PROBLEM » Reproduce each of the records below word for word.

- - - - -

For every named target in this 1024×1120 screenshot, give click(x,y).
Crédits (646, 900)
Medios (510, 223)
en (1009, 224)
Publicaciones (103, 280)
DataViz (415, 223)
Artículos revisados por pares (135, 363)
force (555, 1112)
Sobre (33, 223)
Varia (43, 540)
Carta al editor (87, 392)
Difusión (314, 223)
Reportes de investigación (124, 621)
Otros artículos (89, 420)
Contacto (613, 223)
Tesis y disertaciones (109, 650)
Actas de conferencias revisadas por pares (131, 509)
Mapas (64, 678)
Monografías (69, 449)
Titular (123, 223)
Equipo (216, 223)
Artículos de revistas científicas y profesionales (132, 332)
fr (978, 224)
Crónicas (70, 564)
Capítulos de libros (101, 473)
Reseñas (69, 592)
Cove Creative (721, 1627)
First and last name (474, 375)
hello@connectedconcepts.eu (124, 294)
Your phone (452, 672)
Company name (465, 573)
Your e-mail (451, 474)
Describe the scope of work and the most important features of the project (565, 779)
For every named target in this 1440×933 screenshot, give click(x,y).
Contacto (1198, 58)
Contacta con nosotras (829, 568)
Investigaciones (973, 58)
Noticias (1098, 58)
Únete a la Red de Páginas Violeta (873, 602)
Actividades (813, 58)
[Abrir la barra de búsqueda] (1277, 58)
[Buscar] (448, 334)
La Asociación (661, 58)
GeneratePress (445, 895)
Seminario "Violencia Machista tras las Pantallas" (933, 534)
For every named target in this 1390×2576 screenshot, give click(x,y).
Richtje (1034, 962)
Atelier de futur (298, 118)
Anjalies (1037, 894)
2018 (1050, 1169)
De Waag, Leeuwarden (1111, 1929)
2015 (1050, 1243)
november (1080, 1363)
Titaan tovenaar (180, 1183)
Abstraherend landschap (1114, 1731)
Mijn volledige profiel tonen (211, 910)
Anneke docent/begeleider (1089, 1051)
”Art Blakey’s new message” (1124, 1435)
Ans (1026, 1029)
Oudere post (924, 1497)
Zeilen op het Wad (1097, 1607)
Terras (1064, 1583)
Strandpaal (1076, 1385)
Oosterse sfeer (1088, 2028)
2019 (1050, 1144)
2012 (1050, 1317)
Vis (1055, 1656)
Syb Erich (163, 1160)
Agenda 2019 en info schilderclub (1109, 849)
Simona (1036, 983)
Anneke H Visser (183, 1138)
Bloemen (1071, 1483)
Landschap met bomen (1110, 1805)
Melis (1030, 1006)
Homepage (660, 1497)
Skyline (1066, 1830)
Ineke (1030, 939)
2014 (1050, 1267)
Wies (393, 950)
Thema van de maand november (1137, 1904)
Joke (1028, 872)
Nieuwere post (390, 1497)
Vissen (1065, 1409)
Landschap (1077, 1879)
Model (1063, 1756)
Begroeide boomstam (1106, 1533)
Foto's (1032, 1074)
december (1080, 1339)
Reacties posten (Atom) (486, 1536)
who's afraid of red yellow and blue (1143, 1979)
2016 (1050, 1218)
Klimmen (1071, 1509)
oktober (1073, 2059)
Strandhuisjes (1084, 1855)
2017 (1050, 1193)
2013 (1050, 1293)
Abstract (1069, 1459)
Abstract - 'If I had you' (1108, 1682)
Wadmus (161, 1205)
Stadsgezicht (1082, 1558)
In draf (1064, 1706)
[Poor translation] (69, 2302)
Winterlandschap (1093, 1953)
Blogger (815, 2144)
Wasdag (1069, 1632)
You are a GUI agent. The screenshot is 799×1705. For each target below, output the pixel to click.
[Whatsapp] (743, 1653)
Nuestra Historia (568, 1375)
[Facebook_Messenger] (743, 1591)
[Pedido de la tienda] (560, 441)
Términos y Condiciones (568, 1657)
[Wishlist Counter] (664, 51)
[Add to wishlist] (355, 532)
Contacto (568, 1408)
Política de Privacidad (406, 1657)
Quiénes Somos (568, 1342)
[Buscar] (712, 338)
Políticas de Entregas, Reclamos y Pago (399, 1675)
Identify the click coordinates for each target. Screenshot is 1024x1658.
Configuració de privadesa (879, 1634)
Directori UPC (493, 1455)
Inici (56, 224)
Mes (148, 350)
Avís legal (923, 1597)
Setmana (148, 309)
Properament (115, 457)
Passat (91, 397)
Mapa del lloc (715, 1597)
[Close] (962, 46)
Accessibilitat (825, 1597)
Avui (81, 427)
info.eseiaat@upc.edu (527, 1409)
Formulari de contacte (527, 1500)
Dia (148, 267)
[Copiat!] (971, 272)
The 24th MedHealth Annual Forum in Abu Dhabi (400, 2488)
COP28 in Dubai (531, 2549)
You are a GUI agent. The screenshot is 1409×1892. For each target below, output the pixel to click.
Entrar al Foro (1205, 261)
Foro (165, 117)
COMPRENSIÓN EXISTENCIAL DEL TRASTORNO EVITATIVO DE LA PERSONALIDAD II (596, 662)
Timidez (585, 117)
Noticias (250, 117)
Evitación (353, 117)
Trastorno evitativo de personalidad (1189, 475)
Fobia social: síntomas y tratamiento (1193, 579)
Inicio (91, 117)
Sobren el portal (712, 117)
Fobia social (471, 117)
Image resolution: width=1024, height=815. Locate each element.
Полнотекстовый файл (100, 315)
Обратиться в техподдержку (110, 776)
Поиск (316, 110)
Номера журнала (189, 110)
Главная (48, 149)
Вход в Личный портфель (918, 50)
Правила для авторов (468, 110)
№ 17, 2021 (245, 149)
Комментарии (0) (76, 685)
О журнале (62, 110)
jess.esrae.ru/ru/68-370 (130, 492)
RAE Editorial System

- - - - -

TASK RESULT »
For every named target in this 1024×1120 screenshot, give click(x,y).
Crédits (646, 900)
Medios (510, 223)
en (1009, 224)
Publicaciones (103, 280)
DataViz (415, 223)
Artículos revisados por pares (135, 363)
force (555, 1112)
Sobre (33, 223)
Varia (43, 540)
Carta al editor (87, 392)
Difusión (314, 223)
Reportes de investigación (124, 621)
Otros artículos (89, 420)
Contacto (613, 223)
Tesis y disertaciones (109, 650)
Actas de conferencias revisadas por pares (131, 509)
Mapas (64, 678)
Monografías (69, 449)
Titular (123, 223)
Equipo (216, 223)
Artículos de revistas científicas y profesionales (132, 332)
fr (978, 224)
Crónicas (70, 564)
Capítulos de libros (101, 473)
Reseñas (69, 592)
Cove Creative (721, 1627)
First and last name (474, 375)
hello@connectedconcepts.eu (124, 294)
Your phone (452, 672)
Company name (465, 573)
Your e-mail (451, 474)
Describe the scope of work and the most important features of the project (565, 779)
For every named target in this 1440×933 screenshot, give click(x,y).
Contacto (1198, 58)
Contacta con nosotras (829, 568)
Investigaciones (973, 58)
Noticias (1098, 58)
Únete a la Red de Páginas Violeta (873, 602)
Actividades (813, 58)
[Abrir la barra de búsqueda] (1277, 58)
[Buscar] (448, 334)
La Asociación (661, 58)
GeneratePress (445, 895)
Seminario "Violencia Machista tras las Pantallas" (933, 534)
For every named target in this 1390×2576 screenshot, give click(x,y).
Richtje (1034, 962)
Atelier de futur (298, 118)
Anjalies (1037, 894)
2018 (1050, 1169)
De Waag, Leeuwarden (1111, 1929)
2015 (1050, 1243)
november (1080, 1363)
Titaan tovenaar (180, 1183)
Abstraherend landschap (1114, 1731)
Mijn volledige profiel tonen (211, 910)
Anneke docent/begeleider (1089, 1051)
”Art Blakey’s new message” (1124, 1435)
Ans (1026, 1029)
Oudere post (924, 1497)
Zeilen op het Wad (1097, 1607)
Terras (1064, 1583)
Strandpaal (1076, 1385)
Oosterse sfeer (1088, 2028)
2019 (1050, 1144)
2012 (1050, 1317)
Vis (1055, 1656)
Syb Erich (163, 1160)
Agenda 2019 en info schilderclub (1109, 849)
Simona (1036, 983)
Anneke H Visser (183, 1138)
Bloemen (1071, 1483)
Landschap met bomen (1110, 1805)
Melis (1030, 1006)
Homepage (660, 1497)
Skyline (1066, 1830)
Ineke (1030, 939)
2014 (1050, 1267)
Wies (393, 950)
Thema van de maand november (1137, 1904)
Joke (1028, 872)
Nieuwere post (390, 1497)
Vissen (1065, 1409)
Landschap (1077, 1879)
Model (1063, 1756)
Begroeide boomstam (1106, 1533)
Foto's (1032, 1074)
december (1080, 1339)
Reacties posten (Atom) (486, 1536)
who's afraid of red yellow and blue (1143, 1979)
2016 (1050, 1218)
Klimmen (1071, 1509)
oktober (1073, 2059)
Strandhuisjes (1084, 1855)
2017 (1050, 1193)
2013 (1050, 1293)
Abstract (1069, 1459)
Abstract - 'If I had you' (1108, 1682)
Wadmus (161, 1205)
Stadsgezicht (1082, 1558)
In draf (1064, 1706)
[Poor translation] (69, 2302)
Winterlandschap (1093, 1953)
Blogger (815, 2144)
Wasdag (1069, 1632)
You are a GUI agent. The screenshot is 799×1705. For each target below, output the pixel to click.
[Whatsapp] (743, 1653)
Nuestra Historia (568, 1375)
[Facebook_Messenger] (743, 1591)
[Pedido de la tienda] (560, 441)
Términos y Condiciones (568, 1657)
[Wishlist Counter] (664, 51)
[Add to wishlist] (355, 532)
Contacto (568, 1408)
Política de Privacidad (406, 1657)
Quiénes Somos (568, 1342)
[Buscar] (712, 338)
Políticas de Entregas, Reclamos y Pago (399, 1675)
Identify the click coordinates for each target. Screenshot is 1024x1658.
Configuració de privadesa (879, 1634)
Directori UPC (493, 1455)
Inici (56, 224)
Mes (148, 350)
Avís legal (923, 1597)
Setmana (148, 309)
Properament (115, 457)
Passat (91, 397)
Mapa del lloc (715, 1597)
[Close] (962, 46)
Accessibilitat (825, 1597)
Avui (81, 427)
info.eseiaat@upc.edu (527, 1409)
Formulari de contacte (527, 1500)
Dia (148, 267)
[Copiat!] (971, 272)
The 24th MedHealth Annual Forum in Abu Dhabi (400, 2488)
COP28 in Dubai (531, 2549)
You are a GUI agent. The screenshot is 1409×1892. For each target below, output the pixel to click.
Entrar al Foro (1205, 261)
Foro (165, 117)
COMPRENSIÓN EXISTENCIAL DEL TRASTORNO EVITATIVO DE LA PERSONALIDAD II (596, 662)
Timidez (585, 117)
Noticias (250, 117)
Evitación (353, 117)
Trastorno evitativo de personalidad (1189, 475)
Fobia social: síntomas y tratamiento (1193, 579)
Inicio (91, 117)
Sobren el portal (712, 117)
Fobia social (471, 117)
Image resolution: width=1024, height=815. Locate each element.
Полнотекстовый файл (100, 315)
Обратиться в техподдержку (110, 776)
Поиск (316, 110)
Номера журнала (189, 110)
Главная (48, 149)
Вход в Личный портфель (918, 50)
Правила для авторов (468, 110)
№ 17, 2021 (245, 149)
Комментарии (0) (76, 685)
О журнале (62, 110)
jess.esrae.ru/ru/68-370 (130, 492)
RAE Editorial System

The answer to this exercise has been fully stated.